报告主题：Network Varying Coefficient Model
We propose in this article a novel network varying coefficient model (NVCM) that extends traditional varying coefficient models (VCM) to accommodate network data. Specifically, we model the regression coefficients of network nodes as functions of their latent locations within the latent space, where the latent locations are identified via the notable latent space model of Hoff et al. (2002). To estimate the model with unknown latent locations variables, we develop an iterative projected gradient descent algorithm. The non-asymptotic bounds of the estimated coefficients matrix are obtained theoretically. Practically, the dimension of the latent space is chosen via a Bayesian information criterion (BIC)- type criterion.
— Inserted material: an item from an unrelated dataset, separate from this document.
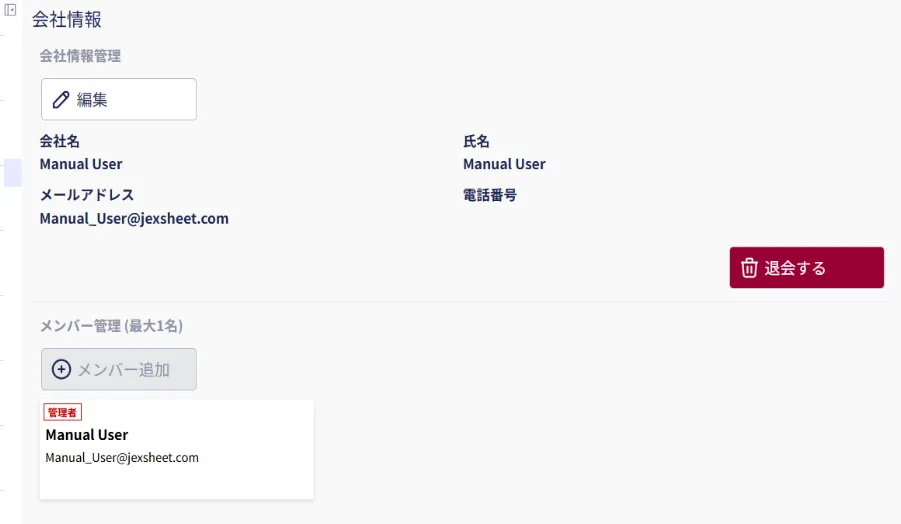Screen dimensions: 901x524
Task: Click the trash can icon on 退会する
Action: [x=749, y=268]
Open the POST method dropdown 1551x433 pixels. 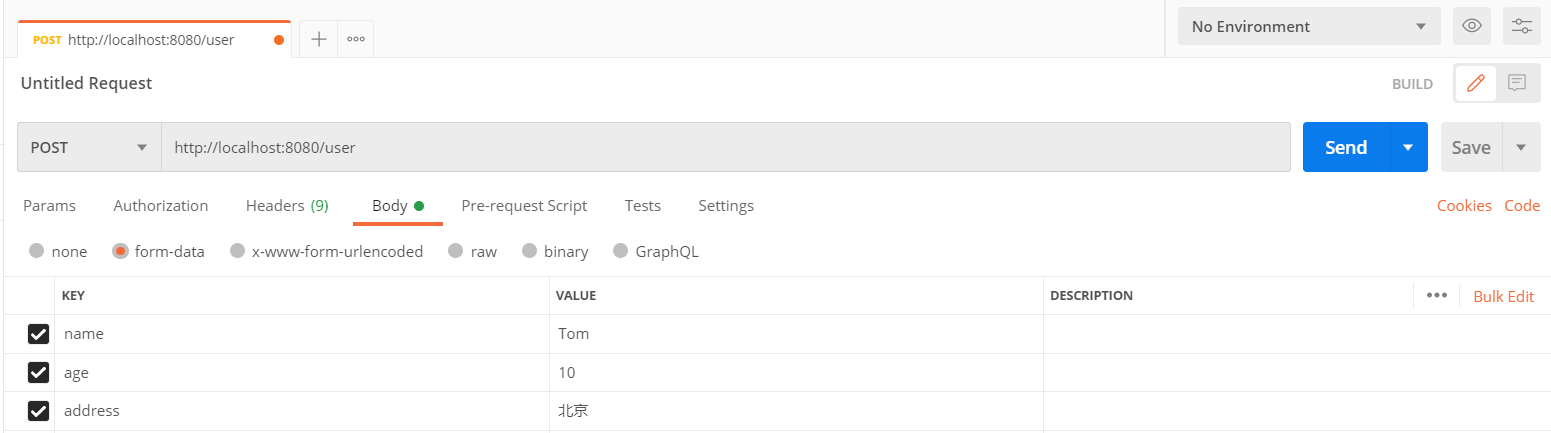89,147
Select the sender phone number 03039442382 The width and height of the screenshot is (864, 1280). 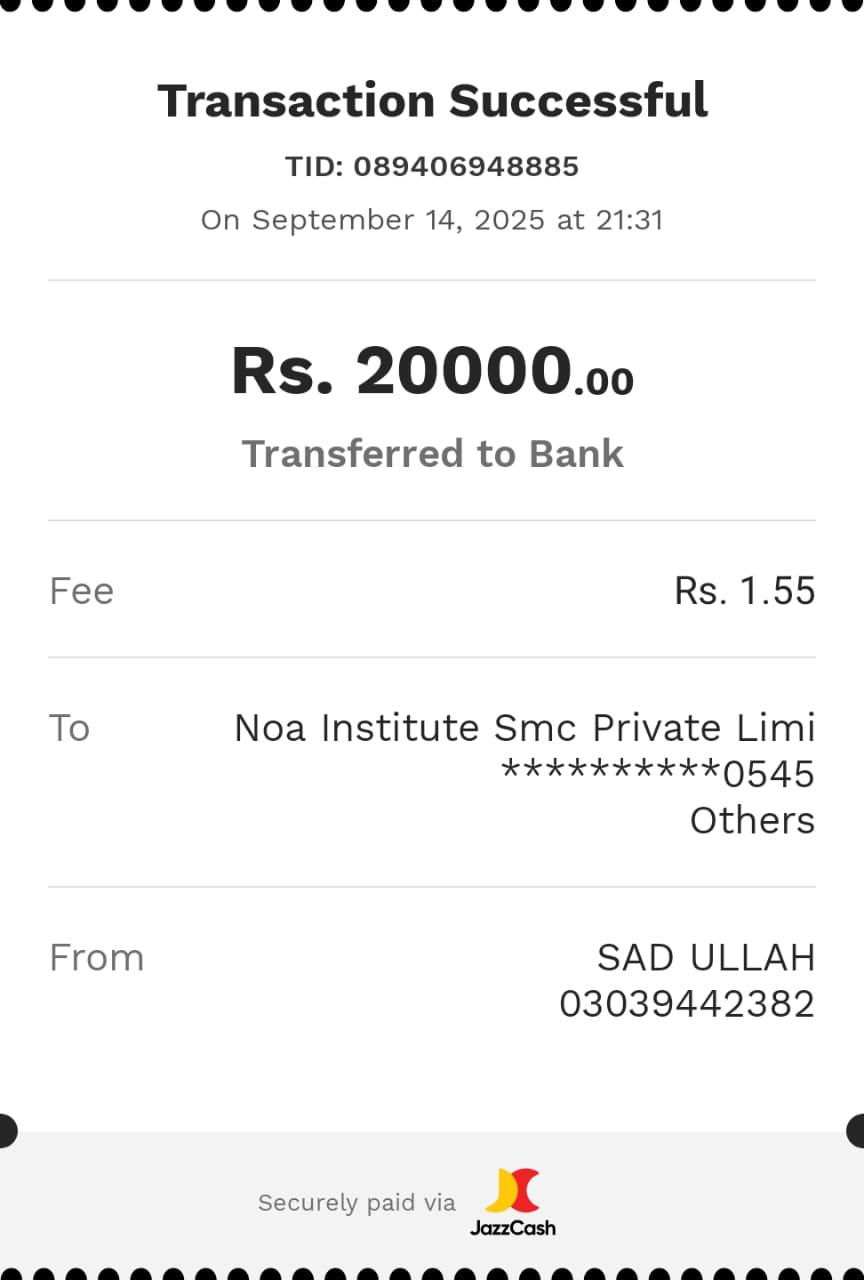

We further combine our method with a penalization procedure to choose relevant latent variables and derive the related theoretical properties. The utility of the model is further illustrated via simulation studies as well as a real-world application in the field of finance by analyzing the relationship between stock returns and firm characteristics from a network perspective. The results show that the proposed model outperforms most existing methods.
Joint work with Wei Lan and Kuangnan Fang
范新妍，2019年厦门大学取得博士学位，现任中国人民大学统计学院副教授。主要研究方向多源数据分析，网络数据分析。研究工作发表在AoAS, JBES, Sinica 等期刊。